Auch hier tut sich eine Falle auf: Bei der KSK versicherte Orchesteraushilfen, die über einen begrenzten Zeitraum bzw. für ein Projekt engagiert werden, schließen in aller Regel hierüber einen Honorarvertrag ab. Das ist sinnvolle, gängige Praxis. Die Künstlersozialkasse argumentiert nun, dass es sich bei der Festlegung einer Probenverpflichtung in einem Honorarvertrag um eine weisungsgebundene Tätigkeit handelt. Damit wird hier Scheinselbstständigkeit unterstellt, die in einer abhängigen Beschäftigung (mit allen sozialversicherungsrechtlichen Konsequenzen) führt. Damit werden die so erwirtschafteten Honorare von der Künstlersozialkasse nicht mehr als selbstständige künstlerische Tätigkeit anerkannt. Außerdem hat der Auftragnehmer zusätzlich die Rentenversicherungspflicht für sich selbst zu erfüllen. Weitere mögliche fatale Folge: das Mindesteinkommen von € 3.900,- wird unterschritten und damit droht die Beendigung der Versicherungspflicht in der Künstlersozialkasse (wobei das zweimalige Unterschreiten der Verdienstgrenze innerhalb von 6 Jahren ohne Folgen für die Versicherungspflicht bleibt). Üblicherweise wird ein Orchester, ein künstlerisches Betriebsbüro, etc. nicht von seiner gängigen Praxis abweichen wollen, hier Honorarverträge abzuschließen – obwohl sie möglicherweise hinterfragt werden müssten.

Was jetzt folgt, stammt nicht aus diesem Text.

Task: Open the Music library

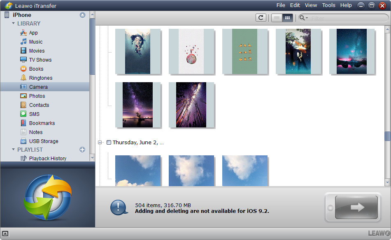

Allgemein kann gesagt werden: der Zugang zur Künstlersozialkasse wird einer genauen Prüfung der Voraussetzungen unterzogen. Da es in künstlerischen Patchwork-Berufsbildern hier zu individuellen Ausprägungen gewisser Eigenschaften und Vertragsverhältnisse kommt, kann anwaltliche Hilfe hilfreich sein, wenn es um die Aufnahme in die Künstlersozialkasse – gerade auch bei Berufsanfängern – geht. Der Tonkünstlerverband unterstützt seine Mitglieder hier nach besten Kräften. Eine Mitgliedschaft im Tonkünstlerverband sollte bei Aufnahme jeglicher selbstständigen Tätigkeit als Musikerin oder Musiker selbstverständlich sein.